Short problem —
Format every line of the data below as a JSON list of strings, one string per line, skipping blank lines.

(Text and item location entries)
::::::::

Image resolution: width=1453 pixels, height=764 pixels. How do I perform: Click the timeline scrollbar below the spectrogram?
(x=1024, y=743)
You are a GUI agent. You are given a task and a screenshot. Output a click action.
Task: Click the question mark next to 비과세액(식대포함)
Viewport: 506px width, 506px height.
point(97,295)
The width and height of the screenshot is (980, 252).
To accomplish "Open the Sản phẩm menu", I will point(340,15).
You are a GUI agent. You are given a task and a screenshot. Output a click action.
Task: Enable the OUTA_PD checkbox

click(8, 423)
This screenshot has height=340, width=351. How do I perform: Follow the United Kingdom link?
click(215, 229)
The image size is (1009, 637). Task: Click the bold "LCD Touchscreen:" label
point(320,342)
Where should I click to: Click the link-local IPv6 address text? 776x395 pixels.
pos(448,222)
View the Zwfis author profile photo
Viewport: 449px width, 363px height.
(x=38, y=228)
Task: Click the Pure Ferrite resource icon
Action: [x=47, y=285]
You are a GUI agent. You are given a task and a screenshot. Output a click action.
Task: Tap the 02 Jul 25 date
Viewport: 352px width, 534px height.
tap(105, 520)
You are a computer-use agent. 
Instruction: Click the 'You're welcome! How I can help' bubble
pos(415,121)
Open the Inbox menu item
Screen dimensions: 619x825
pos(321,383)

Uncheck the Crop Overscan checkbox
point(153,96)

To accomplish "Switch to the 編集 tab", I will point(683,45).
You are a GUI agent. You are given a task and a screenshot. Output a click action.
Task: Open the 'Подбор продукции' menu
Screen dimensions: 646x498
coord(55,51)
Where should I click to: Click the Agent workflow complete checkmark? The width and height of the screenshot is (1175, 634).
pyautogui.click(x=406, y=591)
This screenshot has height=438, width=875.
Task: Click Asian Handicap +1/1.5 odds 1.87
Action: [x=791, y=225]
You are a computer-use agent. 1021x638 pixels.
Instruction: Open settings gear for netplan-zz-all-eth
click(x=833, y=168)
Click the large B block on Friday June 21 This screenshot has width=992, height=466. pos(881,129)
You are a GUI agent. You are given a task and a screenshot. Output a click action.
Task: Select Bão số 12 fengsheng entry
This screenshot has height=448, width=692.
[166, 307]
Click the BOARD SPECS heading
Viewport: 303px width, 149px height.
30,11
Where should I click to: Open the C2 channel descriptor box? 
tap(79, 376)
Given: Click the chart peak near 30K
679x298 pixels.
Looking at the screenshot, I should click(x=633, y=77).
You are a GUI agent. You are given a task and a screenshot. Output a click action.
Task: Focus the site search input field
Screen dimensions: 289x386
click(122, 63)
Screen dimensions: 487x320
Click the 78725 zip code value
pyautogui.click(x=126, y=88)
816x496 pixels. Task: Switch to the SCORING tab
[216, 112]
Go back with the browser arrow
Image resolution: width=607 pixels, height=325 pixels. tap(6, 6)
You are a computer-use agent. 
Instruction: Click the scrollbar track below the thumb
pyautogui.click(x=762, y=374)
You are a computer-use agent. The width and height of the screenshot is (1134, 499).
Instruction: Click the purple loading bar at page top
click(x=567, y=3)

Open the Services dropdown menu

::::::::

Solution below —
[
  "Image resolution: width=1453 pixels, height=764 pixels. How do I perform: Click the timeline scrollbar below the spectrogram?",
  "(x=1024, y=743)",
  "You are a GUI agent. You are given a task and a screenshot. Output a click action.",
  "Task: Click the question mark next to 비과세액(식대포함)",
  "Viewport: 506px width, 506px height.",
  "point(97,295)",
  "The width and height of the screenshot is (980, 252).",
  "To accomplish \"Open the Sản phẩm menu\", I will point(340,15).",
  "You are a GUI agent. You are given a task and a screenshot. Output a click action.",
  "Task: Enable the OUTA_PD checkbox",
  "click(8, 423)",
  "This screenshot has height=340, width=351. How do I perform: Follow the United Kingdom link?",
  "click(215, 229)",
  "The image size is (1009, 637). Task: Click the bold \"LCD Touchscreen:\" label",
  "point(320,342)",
  "Where should I click to: Click the link-local IPv6 address text? 776x395 pixels.",
  "pos(448,222)",
  "View the Zwfis author profile photo",
  "Viewport: 449px width, 363px height.",
  "(x=38, y=228)",
  "Task: Click the Pure Ferrite resource icon",
  "Action: [x=47, y=285]",
  "You are a GUI agent. You are given a task and a screenshot. Output a click action.",
  "Task: Tap the 02 Jul 25 date",
  "Viewport: 352px width, 534px height.",
  "tap(105, 520)",
  "You are a computer-use agent. ",
  "Instruction: Click the 'You're welcome! How I can help' bubble",
  "pos(415,121)",
  "Open the Inbox menu item",
  "Screen dimensions: 619x825",
  "pos(321,383)",
  "Uncheck the Crop Overscan checkbox",
  "point(153,96)",
  "To accomplish \"Switch to the 編集 tab\", I will point(683,45).",
  "You are a GUI agent. You are given a task and a screenshot. Output a click action.",
  "Task: Open the 'Подбор продукции' menu",
  "Screen dimensions: 646x498",
  "coord(55,51)",
  "Where should I click to: Click the Agent workflow complete checkmark? The width and height of the screenshot is (1175, 634).",
  "pyautogui.click(x=406, y=591)",
  "This screenshot has height=438, width=875.",
  "Task: Click Asian Handicap +1/1.5 odds 1.87",
  "Action: [x=791, y=225]",
  "You are a computer-use agent. 1021x638 pixels.",
  "Instruction: Open settings gear for netplan-zz-all-eth",
  "click(x=833, y=168)",
  "Click the large B block on Friday June 21 This screenshot has width=992, height=466. pos(881,129)",
  "You are a GUI agent. You are given a task and a screenshot. Output a click action.",
  "Task: Select Bão số 12 fengsheng entry",
  "This screenshot has height=448, width=692.",
  "[166, 307]",
  "Click the BOARD SPECS heading",
  "Viewport: 303px width, 149px height.",
  "30,11",
  "Where should I click to: Open the C2 channel descriptor box? ",
  "tap(79, 376)",
  "Given: Click the chart peak near 30K",
  "679x298 pixels.",
  "Looking at the screenshot, I should click(x=633, y=77).",
  "You are a GUI agent. You are given a task and a screenshot. Output a click action.",
  "Task: Focus the site search input field",
  "Screen dimensions: 289x386",
  "click(122, 63)",
  "Screen dimensions: 487x320",
  "Click the 78725 zip code value",
  "pyautogui.click(x=126, y=88)",
  "816x496 pixels. Task: Switch to the SCORING tab",
  "[216, 112]",
  "Go back with the browser arrow",
  "Image resolution: width=607 pixels, height=325 pixels. tap(6, 6)",
  "You are a computer-use agent. ",
  "Instruction: Click the scrollbar track below the thumb",
  "pyautogui.click(x=762, y=374)",
  "You are a computer-use agent. The width and height of the screenshot is (1134, 499).",
  "Instruction: Click the purple loading bar at page top",
  "click(x=567, y=3)",
  "Open the Services dropdown menu"
]